LAMU CORRIDOR AND SOUTH SUDAN’S OIL AMBITIONS
The crisis has renewed urgency around Kenya’s long-standing ambition to diversify supply routes through the Lamu corridor — a port and pipeline project designed to provide South Sudan with an alternative export route to the Indian Ocean, bypassing Uganda’s infrastructure dependency. South Sudan, holder of the world’s newest major oil province, has for years been constrained by its landlocked geography, exporting crude through a pipeline running north through Uganda to the Kenyan port of Mombasa.
Dangote Group’s announcement in May 2026 of a $17 billion Mombasa refinery proposal added another dimension to the strategic calculus. If built, the refinery would process South Sudanese crude and reduce the region’s dependence on refined product imports, currently dominated by Gulf-state suppliers operating through Hormuz. Kenyan officials have signaled openness to incorporating South Sudanese crude into any future refining arrangement, potentially creating a tri-national energy integration framework linking Nairobi, Kampala, and Juba.
For South Sudan, the calculus is equally urgent. The country’s oil sector — which accounts for roughly 90 percent of its fiscal revenue — has operated under the shadow of transit vulnerability. Any disruption to the Uganda-to-Mombasa route reverberates immediately in Juba’s budget, where oil revenues fund the state apparatus and, theoretically, post-conflict reconstruction. Talks between Kenya and South Sudan on accelerating the Lamu corridor have resumed following the April crisis, though both governments face financing gaps and security concerns in the areas bordering the proposed pipeline route.
REGIONAL IMPLICATIONS AND THE HORMUZ QUESTION
The Kenya-Uganda dispute unfolded against a backdrop of broader East African energy anxiety triggered by the Hormuz closure. Analysts at the Energy Information Administration noted in an April 2026 press release that the disruption had accelerated production-sharing negotiations among East African states, with particular momentum around Kenya’s onshore discovery assets and Uganda’s Tilenga oil development in the Lake Albert basin. Kenya’s own recent oil finds in the Turkana basin have added weight to Nairobi’s case for vertical integration, from upstream exploration to downstream refining.
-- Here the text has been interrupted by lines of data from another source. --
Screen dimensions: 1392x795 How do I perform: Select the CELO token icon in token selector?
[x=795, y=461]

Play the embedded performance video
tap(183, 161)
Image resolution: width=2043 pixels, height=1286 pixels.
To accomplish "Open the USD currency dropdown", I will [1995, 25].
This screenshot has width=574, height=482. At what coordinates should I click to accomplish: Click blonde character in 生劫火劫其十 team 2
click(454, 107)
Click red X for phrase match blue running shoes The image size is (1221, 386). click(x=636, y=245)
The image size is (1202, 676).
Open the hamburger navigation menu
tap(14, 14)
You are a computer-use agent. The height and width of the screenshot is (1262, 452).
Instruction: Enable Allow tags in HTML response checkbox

Yet the structural vulnerability remains deeply embedded. Uganda, for its part, has been developing its own domestic refining ambitions through the Refinery Note framework, but these projects remain years away from commercial operation. Until then, both countries remain price-takers in a global market whose logistics pass through chokepoints beyond their control.
East African Community energy ministers held emergency consultations in April, with Kenya tabled a proposal for a joint strategic petroleum reserve framework — a kind of sub-regional coordinated stockholding mechanism modeled loosely on the International Energy Agency’s collective response system. The proposal remains under negotiation, complicated by questions of cost-sharing, governance, and the legal framework that would govern reserve releases during supply emergencies.
For now, the immediate crisis has receded. Nairobi’s emergency imports arrived in late April, petrol stocks were replenished, and pump prices stabilized — temporarily. But the April episode has left a durable imprint on the region’s energy policy discourse: the recognition that East Africa’s growth trajectory cannot be sustained on supply chains so vulnerable to forces entirely beyond the region’s control. The question is whether the political will to build the infrastructure to match that recognition will follow.